Note that most local AI models are set with 16GB VRAM as the sweet spot, because smaller lacks practicality, and larger exceeds most people’s purchasing power. Mac is an exception, but the Mac computer’s AI ecosystem is far inferior to NVIDIA’s. Its inference speed is also not as good as NVIDIA graphics cards. The only advantages are power saving and quietness. Taking commonly used functions like drawing, making images speak, simple animations, and face-swapping as examples, Mac Mini can do them all, but efficiency may be only one-third or even one-fifth of N cards. Even switching to high-end Max or Ultra, they can only load larger models, with inference speed far below flagship N cards like 4090 or 5090. For example, AI drawing involves LoRA for character consistency and ControlNet for action control. These applications are efficiently handled by 4090 or 5090, and even my 4060 Ti works well enough. But even with a much larger 512GB memory M3 Ultra for training, its effect would be far worse than flagship N cards. Because Mac’s ecosystem in these areas is poorer, and its GPU absolute compute power is far below NVIDIA. So for most people, an N card with more than 16GB VRAM is the entry ticket to experiencing most local AI.

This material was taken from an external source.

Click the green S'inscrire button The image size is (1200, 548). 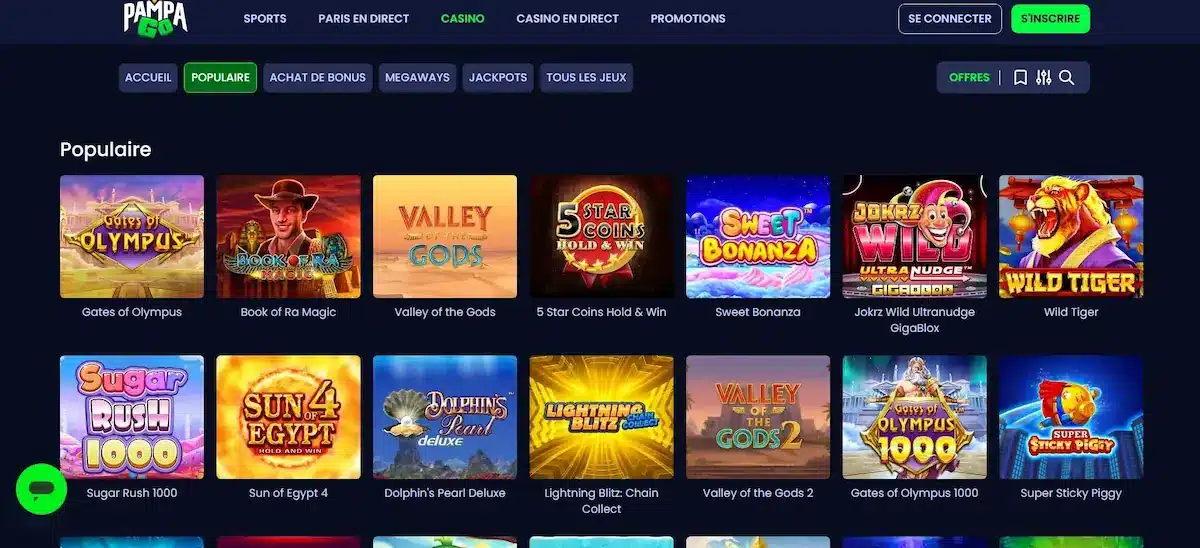pos(1050,18)
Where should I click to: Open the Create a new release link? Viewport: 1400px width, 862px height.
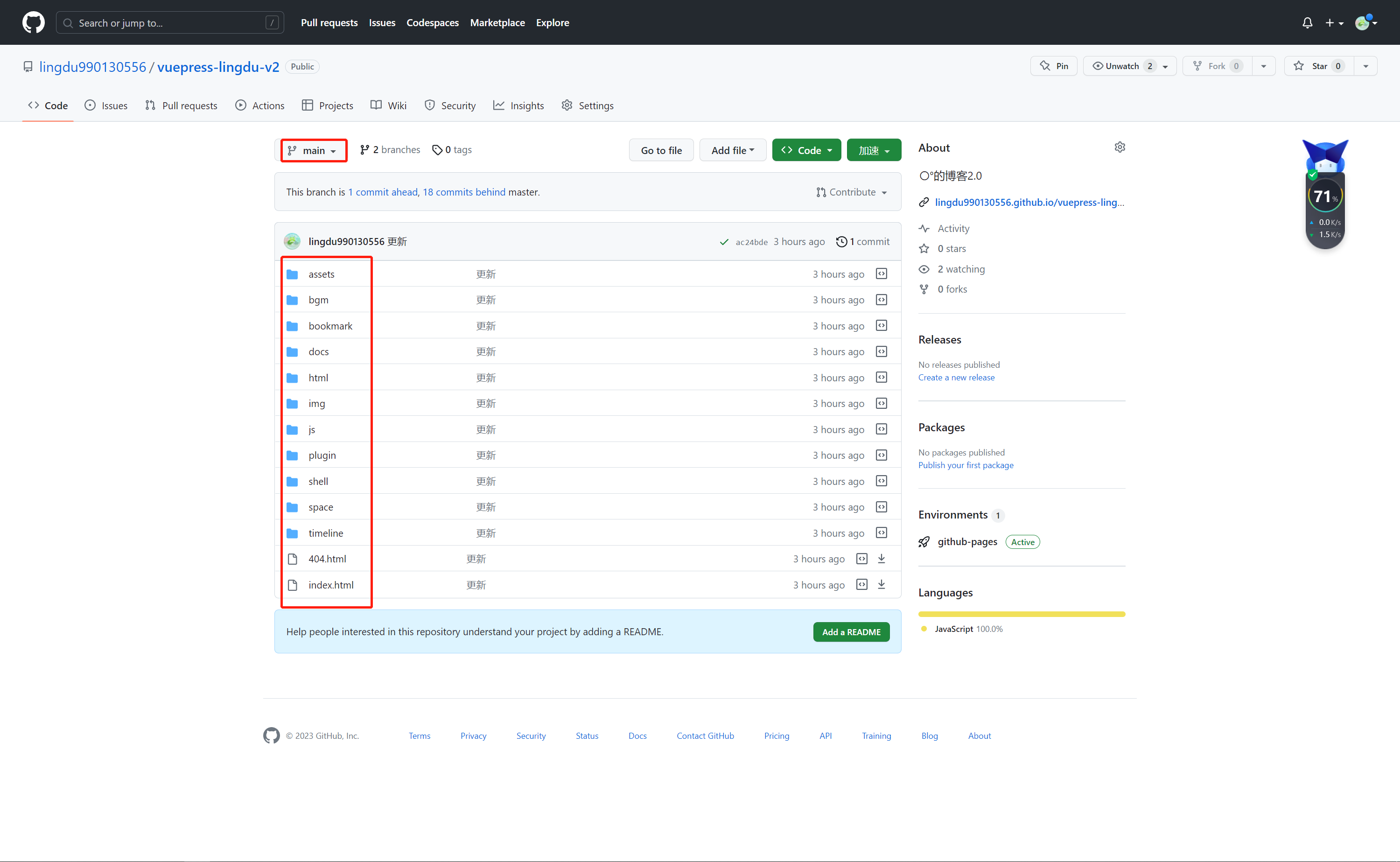(x=956, y=378)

From my observations, the most suitable option I should buy now is Huawei’s Ascend Atlas 300I Duo 96G AI computing card. It costs less than 2000 US dollars, with explosive cost-performance. It can smoothly run DeepSeek 70B large models. Although it is bridged from two chips, high interconnect bandwidth allows it to efficiently exert most strength when running open-source large models like DeepSeek and Qwen. However, China’s AI technology is developing very quickly now, so I will observe a bit longer. After all, I have bought a pile of hardware at home—PCs, Macs, Huawei Harmony devices—all of which I cannot fully use. If Huawei’s AI ecosystem matures a bit more, especially improving AI drawing that I care most about, enriching Stable Diffusion and Flux ecosystems, and supporting more LoRA and ControlNet, I would not mind buying Huawei devices again.
If you have persisted in watching until now, you should understand that you, like me, are a poor person. Because truly rich people would open shopping sites and buy enterprise-level AI workstations as toys. A 512GB memory Mac means nothing to them. But in the AI era, poor people still have a tiny chance to turn things around. Maybe if we work hard, we can also use the technological dividends brought by AI to earn a bit more money.